How The Top Collector Of Chinese Art Evades Censors In New Hong Kong Museum

Swiss businessman Uli Sigg is the most important collector of Chinese contemporary art. In 2012, he gave away most of his collection to the M+ in Hong Kong. Now the museum has opened as the Communist Party is cracking down hard on freedom of expression. So how do you run a museum in the face of widespread censorship from Beijing?

''Rouge 1992'' by Li Shan at the M+ museum

Maximilian Kalkhof

The first test has been passed, Uli Sigg thinks. So far, everything has gone well.
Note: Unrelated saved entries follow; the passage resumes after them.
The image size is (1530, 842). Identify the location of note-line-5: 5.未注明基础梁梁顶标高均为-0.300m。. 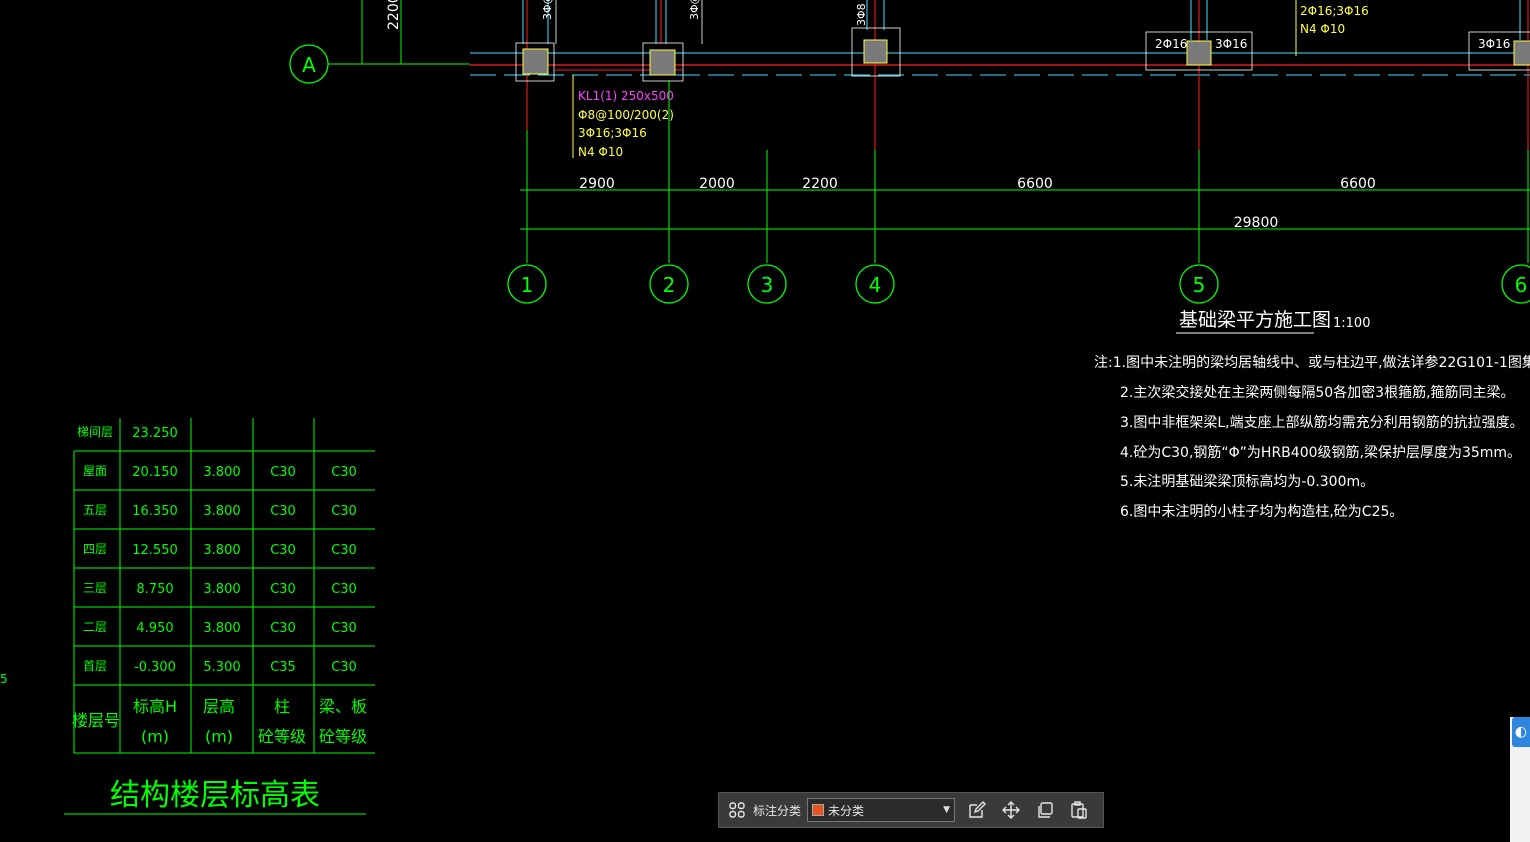
(1247, 482). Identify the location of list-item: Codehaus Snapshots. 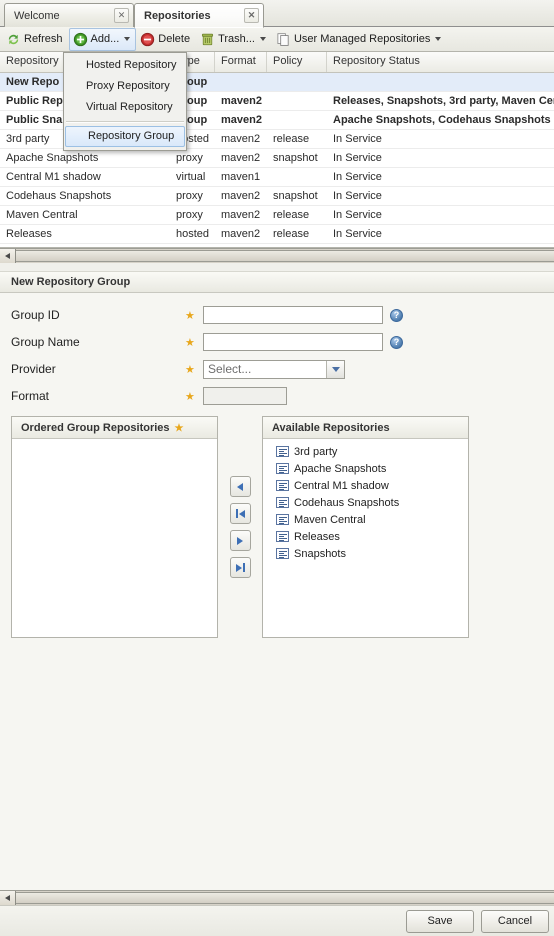
(366, 502).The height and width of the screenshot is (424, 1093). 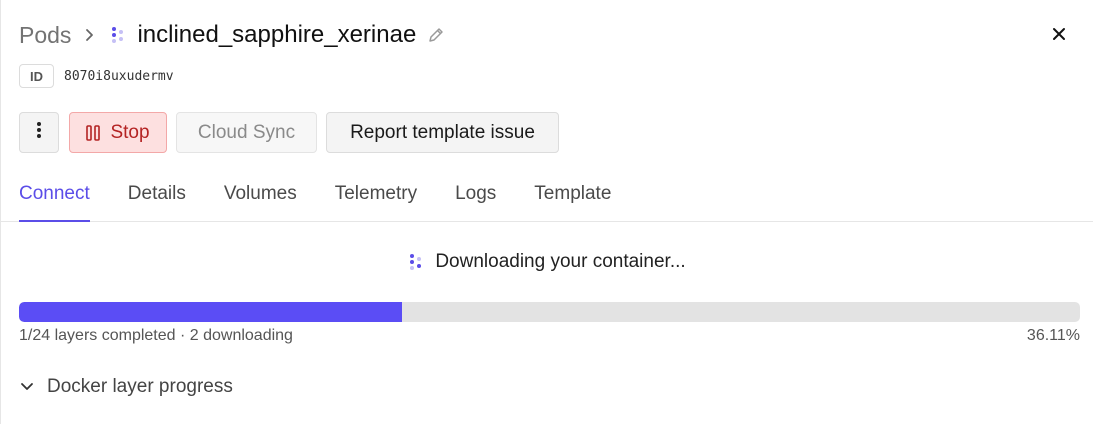 What do you see at coordinates (90, 35) in the screenshot?
I see `chevron-right-icon` at bounding box center [90, 35].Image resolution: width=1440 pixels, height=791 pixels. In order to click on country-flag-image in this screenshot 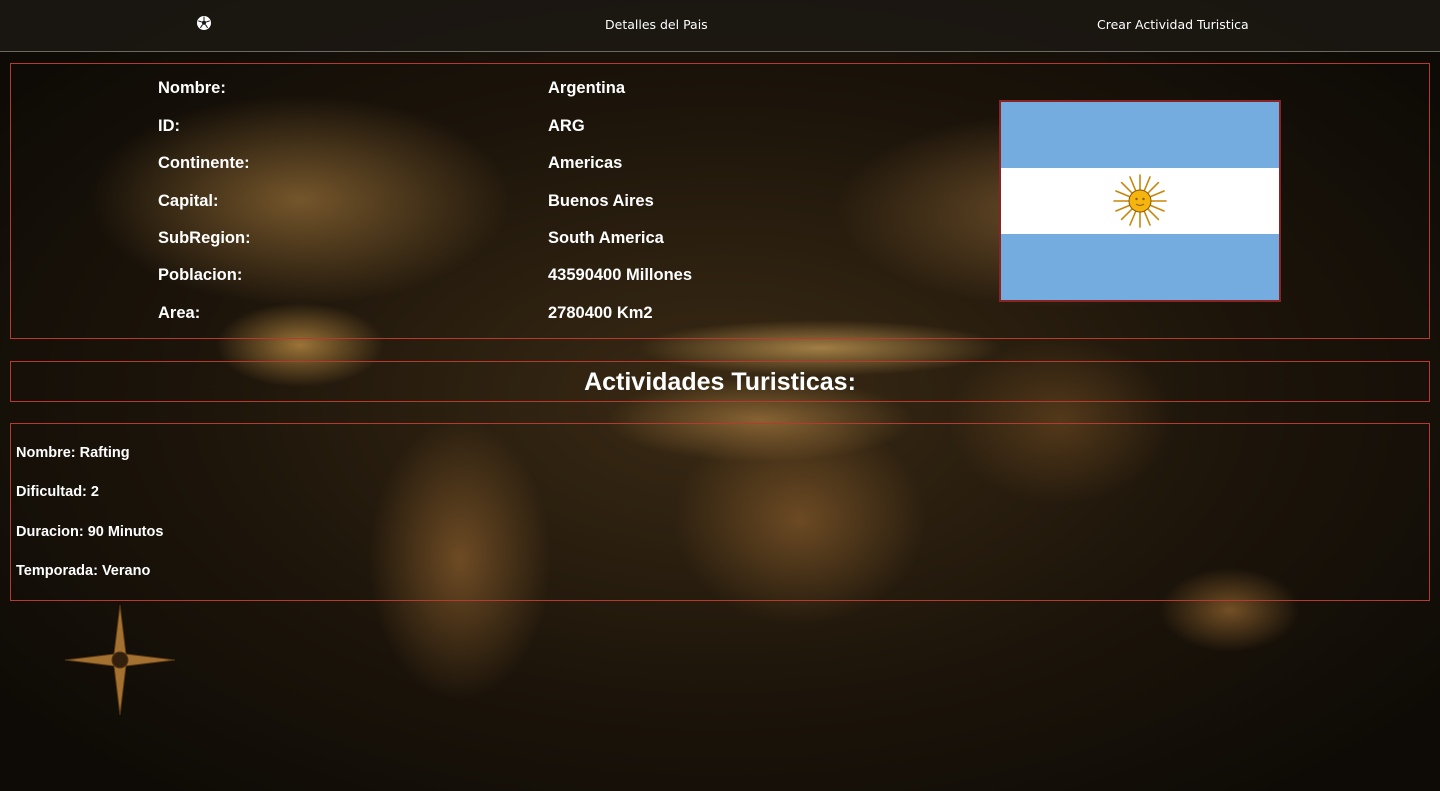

His new exhibition has opened, visitors like to come, and — this is the most important thing for the Swiss businessman — everything is on display. He has not had to take an exhibit off the list of works.

The M+ in Hong Kong is a new museum that wants to compete with the established ones. It wants to surpass the MoMa in New York and Centre Pompidou in Paris. Sigg, a rather down-to-earth man, says: “There is no better museum in the whole world.” That is very much self-praise, since Sigg’s own collection is central to the museum.

The only problem is: great art is often political; it questions the rulers. Since the Chinese Communist Party has been cracking down on critics and freedom in Hong Kong, the metropolis is a bad place for politics and art. So how did the collection get there?